美麗なグラフィック、感動的なBGM、手に汗握る48時間くらいの壮大なストーリー、豪華声優陣…そういう要素への強いフォーカスはありません。PTを組む。敵を倒す。装備が落ちる。装備を更新する。また倒す。良品が落ちる。ガッツポーズする。それを毎日みんなでやる。そうした根源的な楽しさを突き詰めたダンジョンクローラー型のオンラインゲームです。
削ぎ落としただけなら懐古趣味になりかねませんが、そうではないからジワジワと売り上げ、有名配信者がテンション高めに乗り込んだりしているわけです。

キャラクタークリエイト

12種族、14クラスの組み合わせから選び、若干のボーナスステータスを割り振って名前をつけたら終了です。AIに描かせたというキャラ画像が種族・性別ごとに複数ありますが、機械学習故か絶妙に"ちょっとどっかで見たことある"感じの顔とかもあって笑顔になれます。

脳ミソまで筋肉でできてそうなバーバリアン

作成後に一切の変更・再振り直しなどができないのもあって種族とクラスの相性であったりボーナスの振り分けに悩む人を見かけますが、ほぼほぼ装備の補正で吹き飛ぶ程度の差なので、見た目で選んで問題ないと思います。
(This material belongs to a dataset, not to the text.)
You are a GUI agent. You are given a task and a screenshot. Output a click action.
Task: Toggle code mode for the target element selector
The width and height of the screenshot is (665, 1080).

種族によって選べるクラスが制限されているので、そこだけは注意です。オークのクレリックとかちょっと嫌ですしね。え、ご褒美?

唯一の拠点 Edenburg

NGOはいわゆるハイファンタジーに当たるので、拠点はそんな感じの村です。そしてこれが唯一の拠点になります。

毎時1000人の野蛮人が押しかける大都市Edenburg

ミッション開始地点の酒場、重装~軽装を扱うショップが3つ、スキル強化屋が1つ、銀行が1つ、ギルド受付が1つ。その中に鑑定やらインベントリの拡張といったダンジョンクローラーでおなじみの機能があります。

拠点については以上です。マジでこれ以外何も存在しません。基本はパーティーメンバーを集めてダンジョンを選ぶだけです。地味に朝夕夜で景観が変わったりしますが、1枚絵的な背景も↑の画像以外には存在しません。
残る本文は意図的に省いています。